═══ Data lines
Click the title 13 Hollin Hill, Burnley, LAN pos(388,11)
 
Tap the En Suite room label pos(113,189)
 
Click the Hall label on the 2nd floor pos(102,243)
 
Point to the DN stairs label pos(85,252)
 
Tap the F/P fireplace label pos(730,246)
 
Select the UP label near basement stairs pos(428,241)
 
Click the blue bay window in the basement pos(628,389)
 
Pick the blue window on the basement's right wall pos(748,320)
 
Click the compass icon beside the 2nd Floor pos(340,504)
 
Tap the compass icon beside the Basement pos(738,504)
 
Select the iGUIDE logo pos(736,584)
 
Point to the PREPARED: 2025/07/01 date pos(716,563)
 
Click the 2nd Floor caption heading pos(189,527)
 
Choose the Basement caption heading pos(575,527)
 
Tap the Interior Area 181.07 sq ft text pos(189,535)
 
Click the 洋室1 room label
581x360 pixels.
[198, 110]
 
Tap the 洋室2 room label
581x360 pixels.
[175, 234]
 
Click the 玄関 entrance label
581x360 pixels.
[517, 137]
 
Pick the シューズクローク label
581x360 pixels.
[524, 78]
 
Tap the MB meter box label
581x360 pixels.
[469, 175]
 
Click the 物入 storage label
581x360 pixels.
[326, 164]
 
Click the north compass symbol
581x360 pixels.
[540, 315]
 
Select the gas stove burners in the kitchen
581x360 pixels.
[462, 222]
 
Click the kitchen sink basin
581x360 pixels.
══════
Goal of the exercise:
Scale the stretch of the listing from its first line through the line that contains "Select the UP", both ends included. Write those lines out again with the requests in place. Multiply each coordinate in the answers by 0.3 and round to a whole number, with halves rounding up.

Written answer:
Click the title 13 Hollin Hill, Burnley, LAN pos(116,3)
 
Tap the En Suite room label pos(34,57)
 
Click the Hall label on the 2nd floor pos(31,73)
 
Point to the DN stairs label pos(26,76)
 
Tap the F/P fireplace label pos(219,74)
 
Select the UP label near basement stairs pos(128,72)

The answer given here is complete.